Originally published by Women’s Agenda – November 2016.
A few years ago Fortescue Metals Group was the last ASX50 company to have an all-male board. Less than three years on, it will become only the second ASX-listed company to have a board dominated by women.
Fortescue’s chairman and founder, Andrew Forrest, was unwilling to underplay the significance of this.
“It is the first time in history that there will be five women on a top ASX20 company board,” Forrest told Women’s Agenda.
While making history – or gender specific appointments – was not the objective, Forrest doesn’t retreat from the fact the resulting diversity is critical.
“I’m not arguing that women are better directors. Men and women bring equal value to the table but there is real danger in a lack of diversity in a board because of the echo chamber effect,” Forrest says. “For us it was a completely natural evolution – two of the three women directors didn’t want to retire and two of the guys wanted to.”
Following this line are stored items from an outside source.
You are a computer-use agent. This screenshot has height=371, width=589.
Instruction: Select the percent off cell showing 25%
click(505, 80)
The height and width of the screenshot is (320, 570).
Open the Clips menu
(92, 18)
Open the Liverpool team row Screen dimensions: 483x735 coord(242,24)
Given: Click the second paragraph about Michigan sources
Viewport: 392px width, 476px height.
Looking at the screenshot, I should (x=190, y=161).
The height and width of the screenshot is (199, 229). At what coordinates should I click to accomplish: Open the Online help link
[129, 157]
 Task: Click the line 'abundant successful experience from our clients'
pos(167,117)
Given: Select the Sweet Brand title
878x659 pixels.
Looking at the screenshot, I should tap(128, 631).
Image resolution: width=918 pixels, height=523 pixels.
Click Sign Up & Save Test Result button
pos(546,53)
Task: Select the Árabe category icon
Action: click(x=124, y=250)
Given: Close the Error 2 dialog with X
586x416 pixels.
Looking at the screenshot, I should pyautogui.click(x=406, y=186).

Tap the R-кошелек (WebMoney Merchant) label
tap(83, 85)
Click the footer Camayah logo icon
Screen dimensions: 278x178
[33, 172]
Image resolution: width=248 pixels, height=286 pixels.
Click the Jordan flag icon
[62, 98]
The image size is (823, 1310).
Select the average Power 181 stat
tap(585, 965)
The search for directors to replace Geoff Raby and Owen Hegarty, was extensive. Forrest says youth, experience and ‘hard-core’ strategy were the not-negotiable criteria the board sought from the fifty or so candidates it considered. The two selected, and announced yesterday, are Penny Bingham-Hall and Jennifer Morris.
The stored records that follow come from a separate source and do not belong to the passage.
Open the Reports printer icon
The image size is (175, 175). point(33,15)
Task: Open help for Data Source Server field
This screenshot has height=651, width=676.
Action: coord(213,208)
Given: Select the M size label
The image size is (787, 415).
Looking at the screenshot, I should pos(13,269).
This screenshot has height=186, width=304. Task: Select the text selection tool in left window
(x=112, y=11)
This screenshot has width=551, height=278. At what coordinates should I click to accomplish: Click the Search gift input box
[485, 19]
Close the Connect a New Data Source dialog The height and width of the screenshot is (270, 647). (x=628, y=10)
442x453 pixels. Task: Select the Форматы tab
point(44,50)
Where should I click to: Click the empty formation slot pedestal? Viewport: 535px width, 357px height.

“The women on the board led the interrogation of the fairness of the recruitment process to ensure – when we announced and would become the first major listed company in Australia to have more women on its board than men – it was beyond question,” Forrest says. “If it were a gender specific selection it wouldn’t have got through.”
It got through because of the calibre of both new directors.
“Penny Bingham-Hall spent 20 years-plus at Leighton, where she was head of strategy for a time. She’s on the board of Blue Scope Steel and she was a classic stand out choice,” Forrest explains. “Jennifer Morris, aside from being a twice Olympic- gold medallist – so she knows all about strategies for winning – and young – is a strategy partner at Deloitte. And at the partner level at Deloitte, they take no prisoners. You perform or you’re out. What a smacking good choice? I would recommend her – like any of our female directors – to any board in Australia.”
So why did it take Fortescue until February of 2013 to appoint a woman to its board?
“Fortescue was strongly oriented to the CEO and the speed of the company’s development perhaps needed that,” Forrest says. “But I also found that if you went to high level executive and director recruitment firms the list of names you were given were all men.”
In 2012 Forrest asked for a list of women. “I was staggered,” Forrest says. “The quality of the women I was shown was amazing, and if I’d never asked the question – I wouldn’t have seen them.”
When he asked why he hadn’t seen them before the answer was frank.
“They said ‘You never asked’. I had to cop that,” he says.
In February 2013 Elizabeth Gaines was appointed to the Fortescue board and in November of that year she was joined by Sharon Warburton. Dr Jean Baderschneider was appointed in January of 2015.
When asked if the board dynamic changed noticeably with the presence of three women, Forrest didn’t hesitate.
“Absolutely. I found a heightened energy level and found the dynamism of the three women on the board to be very strong,” he said. “Their propensity to stand up to management was welcome and management appreciates it. Management need their decisions to be improved by a board.”
Judging by the company’s performance, it seems this is happening. Fortescue’s share price has grown by 400% this year. Forrest is confident the new board will continue functioning as successfully.
His message for other business leaders?
“You need to be really careful to choose on merit but don’t forget that diversity is an extremely strong factor in merit. If you have no women on your board and you are looking at a new director with approximately equal skills, for the sake of your shareholders choose diversity.”